Woman arrested at Sarah Everard vigil threatens to sue Met Police

Patsy Stevenson Credit: PA Archive/PA Images

A woman who was arrested at a vigil for Sarah Everard is threatening to sue the Metropolitan Police over her treatment.

Images of Patsy Stevenson being handcuffed and held down by two male officers at the Clapham Common vigil in March 2021 sparked anger at Scotland Yard’s policing of the gathering.

The 29-year-old is seeking an apology, an admission of liability from the Met that her human rights were breached, damages for false imprisonment and assault during her arrest and for the £200 fixed penalty notice she paid to be withdrawn.

Lawyers for Ms Stevenson have sent a pre-action letter of claim to the force, threatening legal action over its policing of the vigil and its conduct towards her.
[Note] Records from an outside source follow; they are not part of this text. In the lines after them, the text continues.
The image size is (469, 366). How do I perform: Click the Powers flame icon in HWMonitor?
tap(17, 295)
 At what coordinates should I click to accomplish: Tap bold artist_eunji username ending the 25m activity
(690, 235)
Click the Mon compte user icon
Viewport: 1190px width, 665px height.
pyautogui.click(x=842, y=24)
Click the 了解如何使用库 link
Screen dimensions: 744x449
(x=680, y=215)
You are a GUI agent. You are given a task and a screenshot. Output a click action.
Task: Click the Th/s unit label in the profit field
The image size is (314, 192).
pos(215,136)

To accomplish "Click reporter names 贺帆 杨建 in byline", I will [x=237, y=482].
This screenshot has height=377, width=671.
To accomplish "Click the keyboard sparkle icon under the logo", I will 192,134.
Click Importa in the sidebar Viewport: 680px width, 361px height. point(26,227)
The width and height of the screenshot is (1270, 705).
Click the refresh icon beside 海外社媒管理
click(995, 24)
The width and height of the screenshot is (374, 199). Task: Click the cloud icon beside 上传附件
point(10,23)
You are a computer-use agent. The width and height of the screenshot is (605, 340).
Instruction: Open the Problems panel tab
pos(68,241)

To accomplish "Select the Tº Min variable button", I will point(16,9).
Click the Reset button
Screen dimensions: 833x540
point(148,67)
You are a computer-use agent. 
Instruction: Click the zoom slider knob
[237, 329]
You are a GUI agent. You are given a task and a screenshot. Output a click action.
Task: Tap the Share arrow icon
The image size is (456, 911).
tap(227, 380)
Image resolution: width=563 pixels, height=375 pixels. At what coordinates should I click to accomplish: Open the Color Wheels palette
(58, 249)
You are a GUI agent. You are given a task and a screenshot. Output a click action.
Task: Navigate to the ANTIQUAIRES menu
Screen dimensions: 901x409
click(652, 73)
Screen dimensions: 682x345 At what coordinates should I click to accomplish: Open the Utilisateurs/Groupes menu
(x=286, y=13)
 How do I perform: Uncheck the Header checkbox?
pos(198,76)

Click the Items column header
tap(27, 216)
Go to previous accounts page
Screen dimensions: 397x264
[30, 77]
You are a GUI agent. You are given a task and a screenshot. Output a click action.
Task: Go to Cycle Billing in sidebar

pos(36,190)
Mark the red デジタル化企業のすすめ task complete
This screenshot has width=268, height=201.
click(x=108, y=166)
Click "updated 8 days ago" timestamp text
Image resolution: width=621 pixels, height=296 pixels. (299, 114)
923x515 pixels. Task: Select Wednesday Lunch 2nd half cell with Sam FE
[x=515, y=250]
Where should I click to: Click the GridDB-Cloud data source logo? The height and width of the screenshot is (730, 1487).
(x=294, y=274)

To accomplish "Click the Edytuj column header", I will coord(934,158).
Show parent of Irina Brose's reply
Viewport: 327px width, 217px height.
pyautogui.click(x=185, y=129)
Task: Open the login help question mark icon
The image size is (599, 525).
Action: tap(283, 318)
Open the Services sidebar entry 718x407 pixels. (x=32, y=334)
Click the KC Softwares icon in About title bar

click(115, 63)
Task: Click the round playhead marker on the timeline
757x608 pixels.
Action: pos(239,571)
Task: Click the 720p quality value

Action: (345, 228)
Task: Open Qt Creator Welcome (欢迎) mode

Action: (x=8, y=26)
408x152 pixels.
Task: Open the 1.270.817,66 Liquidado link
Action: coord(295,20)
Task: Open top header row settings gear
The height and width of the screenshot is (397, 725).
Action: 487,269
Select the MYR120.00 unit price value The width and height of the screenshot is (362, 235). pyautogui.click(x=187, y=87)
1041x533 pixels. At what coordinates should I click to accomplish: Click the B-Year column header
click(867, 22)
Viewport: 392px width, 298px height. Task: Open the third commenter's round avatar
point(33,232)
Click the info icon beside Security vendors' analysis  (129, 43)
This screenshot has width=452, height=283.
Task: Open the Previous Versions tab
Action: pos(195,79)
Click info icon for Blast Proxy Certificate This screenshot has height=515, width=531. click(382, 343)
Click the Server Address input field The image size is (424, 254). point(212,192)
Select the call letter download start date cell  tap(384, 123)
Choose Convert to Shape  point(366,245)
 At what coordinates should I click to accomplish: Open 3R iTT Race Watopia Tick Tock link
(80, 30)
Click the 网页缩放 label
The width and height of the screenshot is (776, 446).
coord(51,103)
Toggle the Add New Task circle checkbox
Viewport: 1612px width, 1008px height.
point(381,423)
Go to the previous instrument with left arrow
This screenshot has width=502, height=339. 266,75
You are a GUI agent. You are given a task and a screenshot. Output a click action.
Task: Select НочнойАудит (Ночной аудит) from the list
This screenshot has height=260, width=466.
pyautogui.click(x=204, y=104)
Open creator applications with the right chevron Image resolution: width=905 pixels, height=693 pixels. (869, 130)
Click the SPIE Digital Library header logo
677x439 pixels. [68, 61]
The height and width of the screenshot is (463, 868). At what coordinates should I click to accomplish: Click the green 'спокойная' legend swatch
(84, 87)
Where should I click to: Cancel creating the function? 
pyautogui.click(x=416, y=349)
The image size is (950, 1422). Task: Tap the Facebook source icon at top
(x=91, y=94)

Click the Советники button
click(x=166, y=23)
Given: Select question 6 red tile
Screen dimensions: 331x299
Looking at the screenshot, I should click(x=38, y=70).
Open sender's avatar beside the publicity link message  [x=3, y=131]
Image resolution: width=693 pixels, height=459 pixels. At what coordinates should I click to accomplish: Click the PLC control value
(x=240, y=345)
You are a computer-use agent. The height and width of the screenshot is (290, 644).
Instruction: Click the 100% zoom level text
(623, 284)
She has launched a CrowdJustice page to raise £10,000 for her legal fees and any costs “if the police continue to defend the claim”.

What happened at the vigil?

Hundreds attended the vigil to pay their respects to 33-year-old Ms Everard, who was raped and murdered by serving Met Police officer Wayne Couzens, who used his powers as an officer to kidnap her in the street as she walked home earlier that month.

The event had originally been organised by Reclaim These Streets, who cancelled it after the Met said it should not go ahead.

No definitive answer on the matter was provided by the High Court.

Throughout the day mourners, including the Duchess of Cambridge, turned up to lay flowers and pay their respects.

Officers did not intervene for the first six hours but by the evening, police began asking people to leave and many of those who refused were arrested, with images of people being bundled to the ground and handcuffed.

Last month in emerged six people were being charged by the force over unpaid Covid fines issued to them during the vigil.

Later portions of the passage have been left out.